II. o paradoxo de olbers
“*há sempre um grande arco
ao fundo dos meus olhos... a cada passo a minha alma é outra cruz” – que posso
então esperar de mim agora que o arco do tempo está a achatar e a cruz que
carrego a pesar? construí-me em dúvidas. e com elas produzi medo. ausência e
silêncio – será que a origem das dúvidas reside numa racionalidade que lhes é
exclusiva e autônoma? será que com a idade as dúvidas tendem a tornar-se mais
complexas? será que com a idade preferimos não ter dúvidas e encontramos
respostas na religião. no ateísmo. ou no universo? não sei. como não sei uma
imensidão de coisas. mas acredito que com o envelhecimento precisamos cada vez
mais de nos conquistar definitivamente. de nos conhecermos com coerência. de
nos amar incondicionalmente – envelhecemos. e começamos então a catar as
dúvidas morfológicas e anatómicas. estas com prioridade. e uma a uma. com
cuidados de cirurgião. dissecamo-nos. expomo-nos. libertamo-nos da vergonha.
mostramos o que somos. nada mais do que o que somos – tal como antigamente as
mães catavam piolhos nas cabeças dos seus filhos e os exterminavam unha contra
unha. também eu cato as minhas dúvidas. mas não as extermino. aprisiono-as.
acorrento-as ao que me sobra de lucidez. injeto-lhes aceitação.
suportação. e também conformação. afinal
são as minhas dúvidas. geradas e criadas em mim – nietzche dizia que devemos
ter o caos dentro de nós para dar à luz uma estrela dançante. eu já sou um
caos. mas no lugar das estrelas tenho as dúvidas a dançar sobre mim – as
dúvidas sufocam-me. desesperam-me. magoam-me. mas estou cada vez mais certo de
que não seria o que sou sem elas. sem o seu caos. sem a sua energia
interrogativa. e também sem a crueldade com que me levam à desesperação para me
encontrar com o que sou hoje – só não tenho a convicção de que alguma vez
levarei todas as minhas dúvidas à certeza. velejo águas sem fronteiras.

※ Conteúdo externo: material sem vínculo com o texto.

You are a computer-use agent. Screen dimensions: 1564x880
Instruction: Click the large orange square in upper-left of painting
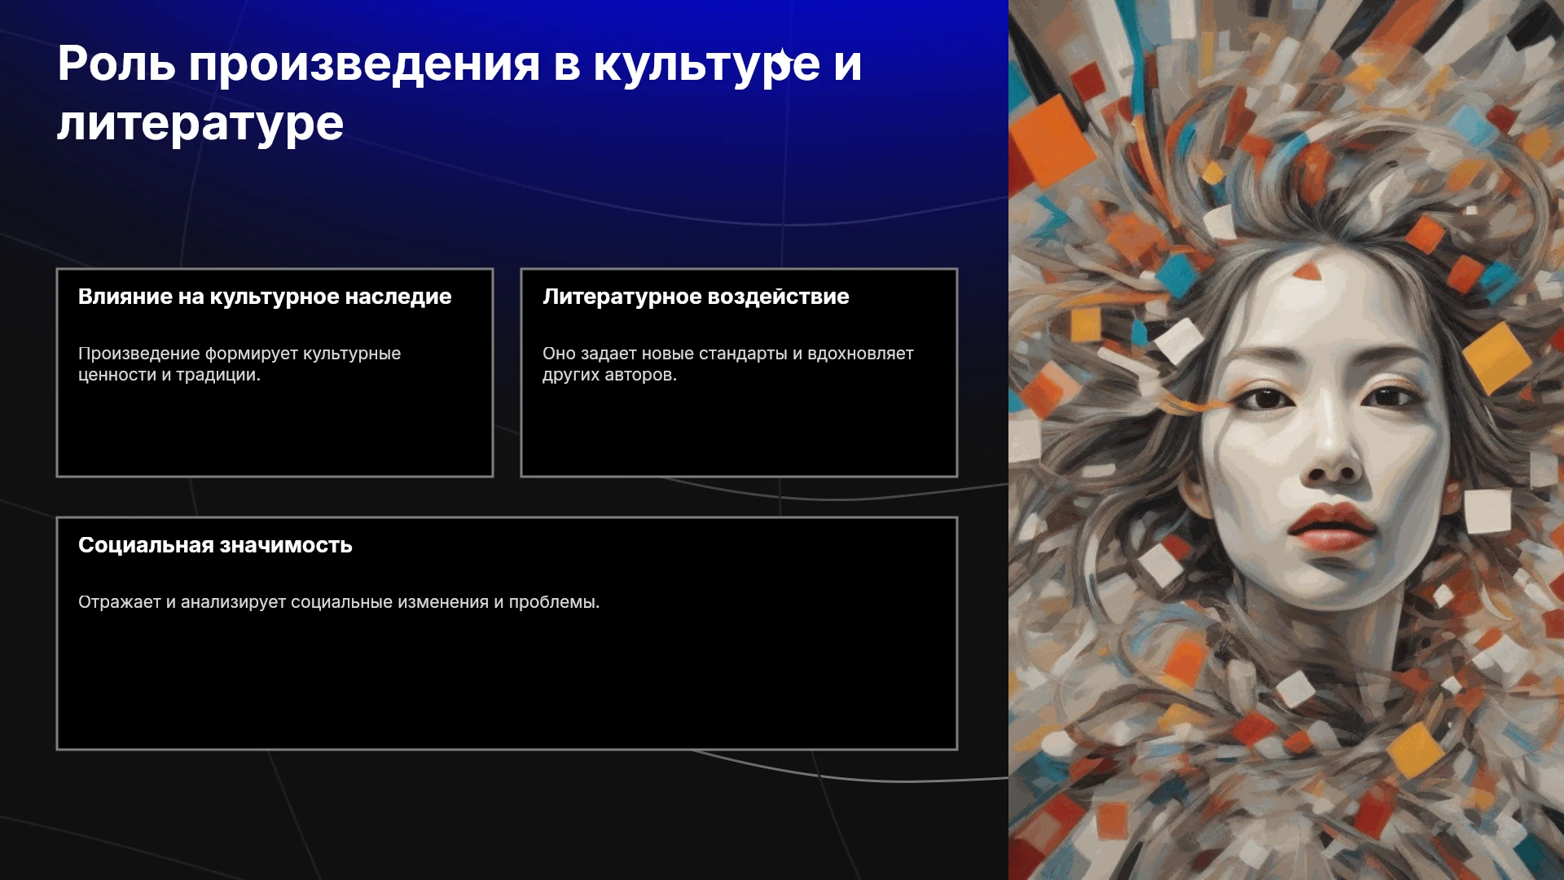[x=1052, y=140]
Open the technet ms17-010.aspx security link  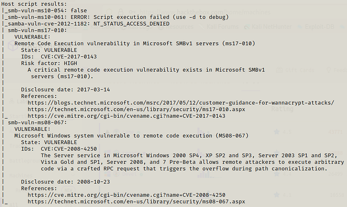click(136, 109)
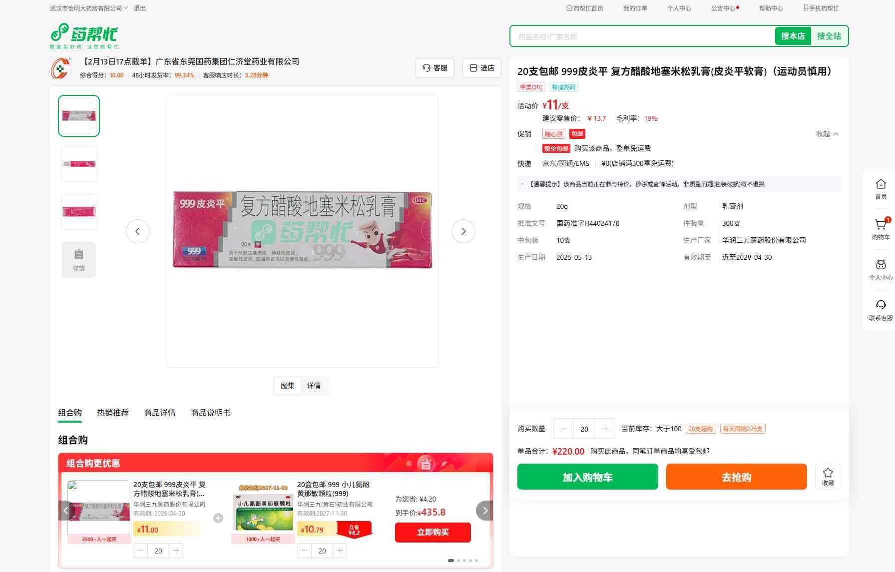The height and width of the screenshot is (572, 895).
Task: Select 图集 gallery view toggle
Action: coord(287,386)
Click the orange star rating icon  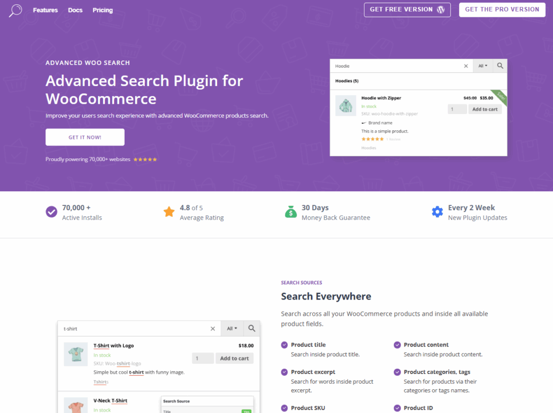coord(169,212)
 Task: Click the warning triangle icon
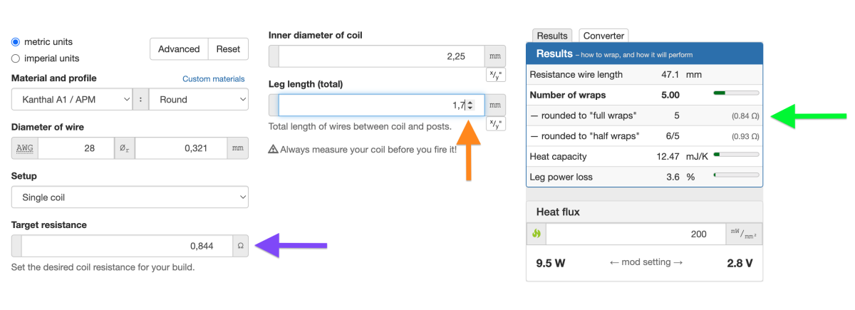[273, 150]
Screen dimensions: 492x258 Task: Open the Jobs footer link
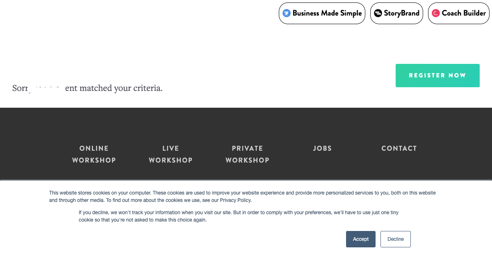pos(322,148)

aflitas. angustiadas. bem sei que sempre foi assim. e o que nasce em dúvida.
tarde ou nunca será certeza – nesta forma maldosa de viver. inventada por mim
para que a ausência se faça o mais tarde possível. vivo a verdade que sou a
cada noite. e quando o sol range. e a mentira regressa. percebo pelo tino que
me resta que nada em mim é certo. viver o que não sou é um castigo só
compensado pelas dúvidas que alimentam a noite – sem dúvidas seria um monstro.
um vegetal. um ser inanimado. uma pedra pendurada num penhasco à espera de uma
rabanada de vento – tal como olbers. também eu quero acreditar que se a minha
mente fosse estática e repetitiva. nunca teria conseguido construir-me assim
como sou. talvez se me aplique o mesmo princípio do seu paradoxo – as minhas
noites são escuras. frias. solitárias. imersas em dúvidas. em dor. e o corpo de
um lado para o outro. da cama para o tártaro. e do tártaro para dentro do que
não quero ser. e o corpo inchado de coisas inúteis. enorme. como se tivesse
prenho de umas quantas vidas. quase todas dispensáveis. quase todas sem valor
de mercado – o meu corpo é um género de placa prensada de vidas e dúvidas. e
também pela minha parca sabedoria. cheio de incertezas e medos. sempre a
procurar um fim. e elas a nascer sem ordem e saber. e eu a perguntar: porquê?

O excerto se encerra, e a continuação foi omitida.